▸ Directions for this task: Reproduce the review of the novel Anywhere but Here below, word for word and in full.

▸ Document passage:
# # #
Two Women in Search of the American Dream
[In the following review, Ward offers praise for Anywhere but Here.]
Strong-minded young women have been a staple of American fiction since at least Louisa May Alcott; Willa Cather, Harper Lee, Carson McCullers and Ellen Gilchrist, among others, have all contributed to the forging of a kind of feminine Huck Finn tradition. Now, making a very impressive debut as a novelist, Mona Simpson adds an original character of her own to the line. Yet Ann August, vital as she is, generates only half the novel's energy; for, as the opening sentence (“We fought.”) bluntly announces, this is the story of two determined women, a portrait of a mother-daughter relationship as tangled and ambivalent as Electra's with Clytemnestra.
It also offers a version of a number of more recent, and peculiarly American, myths: the urge to migrate westward; material ambition; the transcending of class origins; “one by one getting the things you needed for a life.” When we first meet them, twice-married Adele August and her 12-year-old daughter, Ann, are on the road in their gorgeous, white, unpaid-for Lincoln Continental: “We were driving from Bay City, Wisconsin, to California, so I could be a child star while I was still a child.” The novel chronicles the fortunes of this unforgettable pair over the next few years until Ann finally leaves her mother for college back East and her own life, because “That's what kids do, they leave.”
In sequences as rapid and concrete as cinema, Ann observes and records how life in Beverly Hills, that city of dreams, falls short of their puerile expectations. The jobs Adele lands are ordinary; her attempts to better herself through sexual conquest are self-deluding and pathetic; she and Ann get by on a perpetual diet of ice-cream cones in a series of barely furnished apartments; Ann does not become a child star; and relations between mother and daughter deteriorate as Ann overtakes her mother in self-knowledge and integrity.
# # #
▸ Provided data:
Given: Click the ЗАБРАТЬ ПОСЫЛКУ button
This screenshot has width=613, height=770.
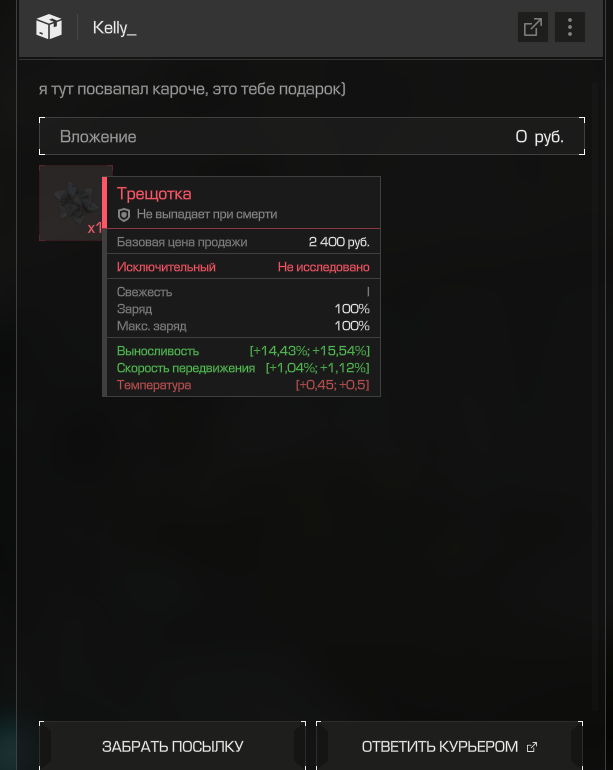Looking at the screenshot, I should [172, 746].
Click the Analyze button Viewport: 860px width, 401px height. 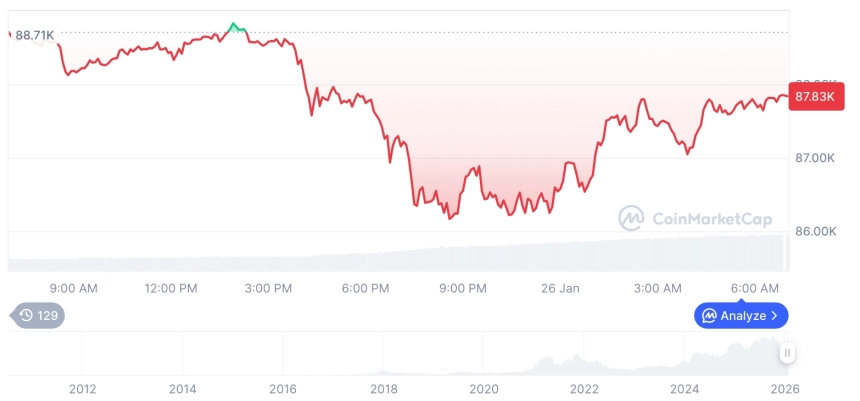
# # #
▸ Correct answer:
Two Women in Search of the American Dream
[In the following review, Ward offers praise for Anywhere but Here.]
Strong-minded young women have been a staple of American fiction since at least Louisa May Alcott; Willa Cather, Harper Lee, Carson McCullers and Ellen Gilchrist, among others, have all contributed to the forging of a kind of feminine Huck Finn tradition. Now, making a very impressive debut as a novelist, Mona Simpson adds an original character of her own to the line. Yet Ann August, vital as she is, generates only half the novel's energy; for, as the opening sentence (“We fought.”) bluntly announces, this is the story of two determined women, a portrait of a mother-daughter relationship as tangled and ambivalent as Electra's with Clytemnestra.
It also offers a version of a number of more recent, and peculiarly American, myths: the urge to migrate westward; material ambition; the transcending of class origins; “one by one getting the things you needed for a life.” When we first meet them, twice-married Adele August and her 12-year-old daughter, Ann, are on the road in their gorgeous, white, unpaid-for Lincoln Continental: “We were driving from Bay City, Wisconsin, to California, so I could be a child star while I was still a child.” The novel chronicles the fortunes of this unforgettable pair over the next few years until Ann finally leaves her mother for college back East and her own life, because “That's what kids do, they leave.”
In sequences as rapid and concrete as cinema, Ann observes and records how life in Beverly Hills, that city of dreams, falls short of their puerile expectations. The jobs Adele lands are ordinary; her attempts to better herself through sexual conquest are self-deluding and pathetic; she and Ann get by on a perpetual diet of ice-cream cones in a series of barely furnished apartments; Ann does not become a child star; and relations between mother and daughter deteriorate as Ann overtakes her mother in self-knowledge and integrity.